Problem
Which lines in the data below contain the word "agent"? Pull each of them out.

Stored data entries
--

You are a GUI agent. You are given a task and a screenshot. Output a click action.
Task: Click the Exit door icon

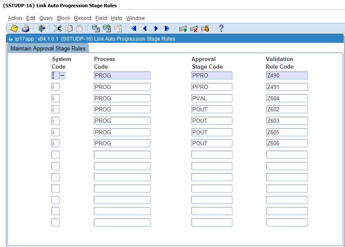pyautogui.click(x=42, y=28)
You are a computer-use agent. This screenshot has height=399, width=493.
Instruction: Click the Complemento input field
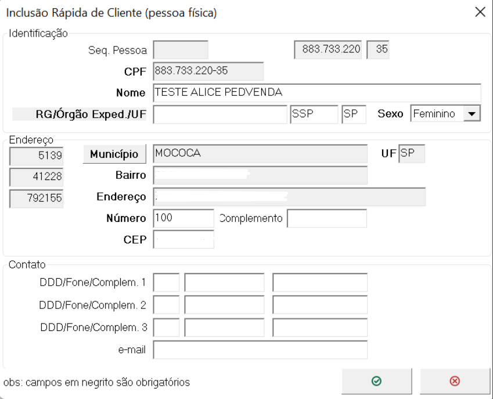pyautogui.click(x=327, y=218)
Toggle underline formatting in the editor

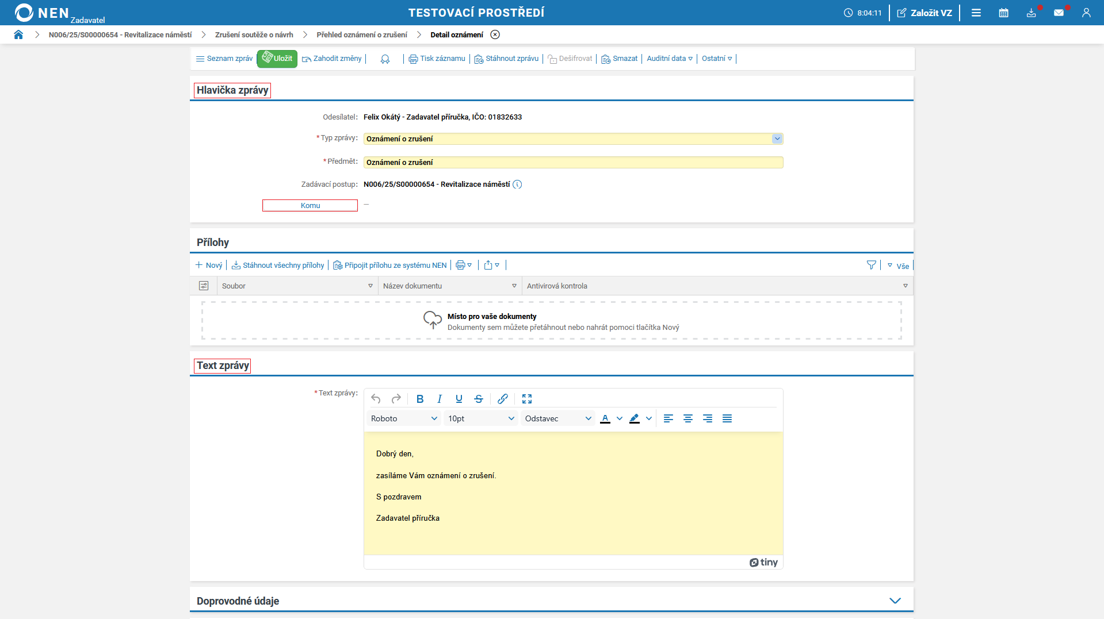point(459,399)
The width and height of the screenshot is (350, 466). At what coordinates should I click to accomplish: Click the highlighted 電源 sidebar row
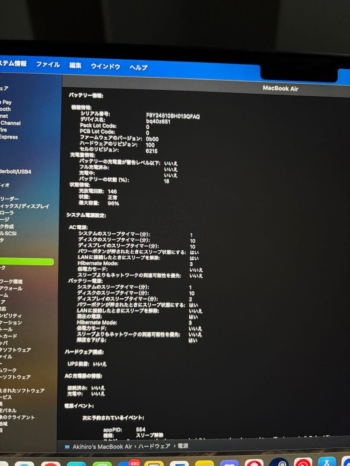26,262
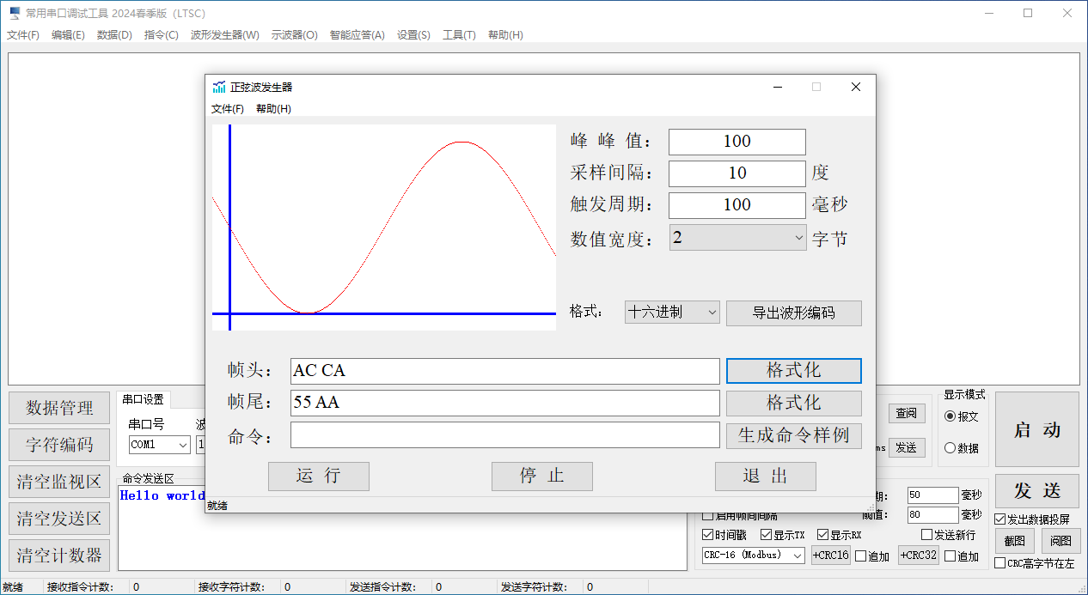Switch to the 串口设置 tab
This screenshot has width=1088, height=595.
pos(143,399)
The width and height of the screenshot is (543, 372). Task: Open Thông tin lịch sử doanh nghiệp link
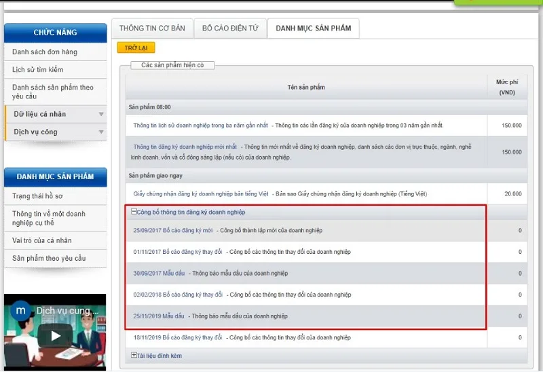click(x=200, y=126)

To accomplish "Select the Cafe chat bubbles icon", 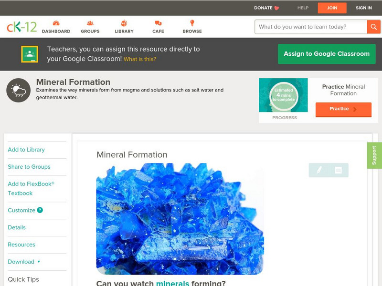I will (158, 23).
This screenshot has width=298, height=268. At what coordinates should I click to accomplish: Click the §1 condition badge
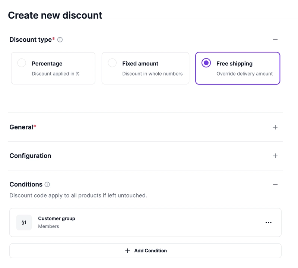[24, 223]
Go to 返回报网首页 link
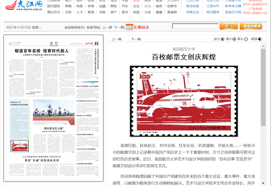The image size is (271, 186). (x=74, y=27)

--

The answer
You are a GUI agent. You are given a task and a screenshot. Output a click action.
You are a computer-use agent. This screenshot has height=399, width=493.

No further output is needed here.